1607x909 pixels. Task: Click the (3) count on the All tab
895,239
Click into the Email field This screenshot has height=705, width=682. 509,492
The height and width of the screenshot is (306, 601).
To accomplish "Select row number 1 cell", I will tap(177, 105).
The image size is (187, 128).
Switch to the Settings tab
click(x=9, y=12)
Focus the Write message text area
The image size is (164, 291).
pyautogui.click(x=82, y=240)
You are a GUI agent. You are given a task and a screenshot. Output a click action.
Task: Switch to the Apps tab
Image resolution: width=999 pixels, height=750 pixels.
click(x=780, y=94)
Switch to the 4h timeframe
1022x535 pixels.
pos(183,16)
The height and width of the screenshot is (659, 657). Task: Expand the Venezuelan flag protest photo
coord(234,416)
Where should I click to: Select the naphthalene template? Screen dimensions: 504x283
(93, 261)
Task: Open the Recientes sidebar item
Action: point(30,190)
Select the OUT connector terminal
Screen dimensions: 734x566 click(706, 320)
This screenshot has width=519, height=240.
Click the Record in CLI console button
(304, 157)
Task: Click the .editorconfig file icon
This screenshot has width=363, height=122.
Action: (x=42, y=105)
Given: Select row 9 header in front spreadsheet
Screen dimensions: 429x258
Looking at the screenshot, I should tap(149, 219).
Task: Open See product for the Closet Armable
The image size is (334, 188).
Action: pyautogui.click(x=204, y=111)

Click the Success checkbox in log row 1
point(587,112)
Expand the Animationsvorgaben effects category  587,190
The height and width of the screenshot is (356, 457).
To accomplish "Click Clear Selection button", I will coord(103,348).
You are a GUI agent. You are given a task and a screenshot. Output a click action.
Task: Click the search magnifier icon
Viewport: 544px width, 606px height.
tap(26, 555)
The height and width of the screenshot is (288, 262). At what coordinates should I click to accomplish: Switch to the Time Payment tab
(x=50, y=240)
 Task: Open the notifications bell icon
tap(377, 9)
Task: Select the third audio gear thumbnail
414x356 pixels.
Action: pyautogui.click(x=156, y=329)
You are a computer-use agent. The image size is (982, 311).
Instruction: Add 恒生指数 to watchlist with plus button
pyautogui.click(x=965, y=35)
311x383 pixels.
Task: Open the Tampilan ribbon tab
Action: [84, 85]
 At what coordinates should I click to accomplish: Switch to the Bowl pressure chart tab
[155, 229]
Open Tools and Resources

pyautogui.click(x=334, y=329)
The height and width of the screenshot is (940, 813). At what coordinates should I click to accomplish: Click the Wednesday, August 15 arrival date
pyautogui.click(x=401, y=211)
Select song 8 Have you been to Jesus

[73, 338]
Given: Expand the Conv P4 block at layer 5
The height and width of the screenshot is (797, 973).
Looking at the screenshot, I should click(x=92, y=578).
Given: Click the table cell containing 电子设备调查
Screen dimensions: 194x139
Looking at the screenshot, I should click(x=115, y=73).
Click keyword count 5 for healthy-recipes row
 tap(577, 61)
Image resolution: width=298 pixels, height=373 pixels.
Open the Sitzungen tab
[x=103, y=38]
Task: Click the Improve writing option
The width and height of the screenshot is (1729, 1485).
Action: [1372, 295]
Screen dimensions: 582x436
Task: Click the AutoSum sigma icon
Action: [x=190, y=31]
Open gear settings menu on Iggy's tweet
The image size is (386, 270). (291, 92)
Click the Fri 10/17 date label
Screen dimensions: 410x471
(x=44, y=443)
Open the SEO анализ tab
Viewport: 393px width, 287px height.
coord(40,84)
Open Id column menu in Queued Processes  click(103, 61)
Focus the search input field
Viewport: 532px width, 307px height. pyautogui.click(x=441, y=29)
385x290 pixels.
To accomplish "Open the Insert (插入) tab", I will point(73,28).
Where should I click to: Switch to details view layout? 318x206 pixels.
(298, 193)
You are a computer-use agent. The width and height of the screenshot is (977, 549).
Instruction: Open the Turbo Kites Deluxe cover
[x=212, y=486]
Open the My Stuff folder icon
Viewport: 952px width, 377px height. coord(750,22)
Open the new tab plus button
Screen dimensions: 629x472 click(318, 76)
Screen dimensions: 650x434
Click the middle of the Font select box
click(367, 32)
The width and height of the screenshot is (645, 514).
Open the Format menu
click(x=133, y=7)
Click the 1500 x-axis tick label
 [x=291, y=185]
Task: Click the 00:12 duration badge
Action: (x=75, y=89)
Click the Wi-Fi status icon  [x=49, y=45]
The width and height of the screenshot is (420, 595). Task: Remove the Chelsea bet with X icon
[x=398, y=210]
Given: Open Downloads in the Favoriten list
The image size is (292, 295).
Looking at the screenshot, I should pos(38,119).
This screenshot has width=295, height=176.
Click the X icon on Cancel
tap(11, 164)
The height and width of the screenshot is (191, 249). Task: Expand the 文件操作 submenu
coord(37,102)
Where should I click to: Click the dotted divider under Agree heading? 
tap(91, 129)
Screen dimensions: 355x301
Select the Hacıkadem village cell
= = =
Output every record above exactly as it was given.

PROBLEM SOLUTION:
1607x909 pixels. Task: Click the (3) count on the All tab
895,239
Click into the Email field This screenshot has height=705, width=682. 509,492
The height and width of the screenshot is (306, 601).
To accomplish "Select row number 1 cell", I will tap(177, 105).
The image size is (187, 128).
Switch to the Settings tab
click(x=9, y=12)
Focus the Write message text area
The image size is (164, 291).
pyautogui.click(x=82, y=240)
You are a GUI agent. You are given a task and a screenshot. Output a click action.
Task: Switch to the Apps tab
Image resolution: width=999 pixels, height=750 pixels.
click(x=780, y=94)
Switch to the 4h timeframe
1022x535 pixels.
pos(183,16)
The height and width of the screenshot is (659, 657). Task: Expand the Venezuelan flag protest photo
coord(234,416)
Where should I click to: Select the naphthalene template? Screen dimensions: 504x283
(93, 261)
Task: Open the Recientes sidebar item
Action: point(30,190)
Select the OUT connector terminal
Screen dimensions: 734x566 click(706, 320)
This screenshot has width=519, height=240.
Click the Record in CLI console button
(304, 157)
Task: Click the .editorconfig file icon
This screenshot has width=363, height=122.
Action: (x=42, y=105)
Given: Select row 9 header in front spreadsheet
Screen dimensions: 429x258
Looking at the screenshot, I should tap(149, 219).
Task: Open See product for the Closet Armable
The image size is (334, 188).
Action: pyautogui.click(x=204, y=111)

Click the Success checkbox in log row 1
point(587,112)
Expand the Animationsvorgaben effects category  587,190
The height and width of the screenshot is (356, 457).
To accomplish "Click Clear Selection button", I will coord(103,348).
You are a GUI agent. You are given a task and a screenshot. Output a click action.
Task: Click the search magnifier icon
Viewport: 544px width, 606px height.
tap(26, 555)
The height and width of the screenshot is (288, 262). At what coordinates should I click to accomplish: Switch to the Time Payment tab
(x=50, y=240)
 Task: Open the notifications bell icon
tap(377, 9)
Task: Select the third audio gear thumbnail
414x356 pixels.
Action: pyautogui.click(x=156, y=329)
You are a computer-use agent. The image size is (982, 311).
Instruction: Add 恒生指数 to watchlist with plus button
pyautogui.click(x=965, y=35)
311x383 pixels.
Task: Open the Tampilan ribbon tab
Action: [84, 85]
 At what coordinates should I click to accomplish: Switch to the Bowl pressure chart tab
[155, 229]
Open Tools and Resources

pyautogui.click(x=334, y=329)
The height and width of the screenshot is (940, 813). At what coordinates should I click to accomplish: Click the Wednesday, August 15 arrival date
pyautogui.click(x=401, y=211)
Select song 8 Have you been to Jesus

[73, 338]
Given: Expand the Conv P4 block at layer 5
The height and width of the screenshot is (797, 973).
Looking at the screenshot, I should click(x=92, y=578).
Given: Click the table cell containing 电子设备调查
Screen dimensions: 194x139
Looking at the screenshot, I should click(x=115, y=73).
Click keyword count 5 for healthy-recipes row
 tap(577, 61)
Image resolution: width=298 pixels, height=373 pixels.
Open the Sitzungen tab
[x=103, y=38]
Task: Click the Improve writing option
The width and height of the screenshot is (1729, 1485).
Action: [1372, 295]
Screen dimensions: 582x436
Task: Click the AutoSum sigma icon
Action: [x=190, y=31]
Open gear settings menu on Iggy's tweet
The image size is (386, 270). (291, 92)
Click the Fri 10/17 date label
Screen dimensions: 410x471
(x=44, y=443)
Open the SEO анализ tab
Viewport: 393px width, 287px height.
coord(40,84)
Open Id column menu in Queued Processes  click(103, 61)
Focus the search input field
Viewport: 532px width, 307px height. pyautogui.click(x=441, y=29)
385x290 pixels.
To accomplish "Open the Insert (插入) tab", I will point(73,28).
Where should I click to: Switch to details view layout? 318x206 pixels.
(298, 193)
You are a computer-use agent. The width and height of the screenshot is (977, 549).
Instruction: Open the Turbo Kites Deluxe cover
[x=212, y=486]
Open the My Stuff folder icon
Viewport: 952px width, 377px height. coord(750,22)
Open the new tab plus button
Screen dimensions: 629x472 click(318, 76)
Screen dimensions: 650x434
Click the middle of the Font select box
click(367, 32)
The width and height of the screenshot is (645, 514).
Open the Format menu
click(x=133, y=7)
Click the 1500 x-axis tick label
 [x=291, y=185]
Task: Click the 00:12 duration badge
Action: (x=75, y=89)
Click the Wi-Fi status icon  [x=49, y=45]
The width and height of the screenshot is (420, 595). Task: Remove the Chelsea bet with X icon
[x=398, y=210]
Given: Open Downloads in the Favoriten list
The image size is (292, 295).
Looking at the screenshot, I should pos(38,119).
This screenshot has width=295, height=176.
Click the X icon on Cancel
tap(11, 164)
The height and width of the screenshot is (191, 249). Task: Expand the 文件操作 submenu
coord(37,102)
Where should I click to: Click the dotted divider under Agree heading? 
tap(91, 129)
Screen dimensions: 355x301
Select the Hacıkadem village cell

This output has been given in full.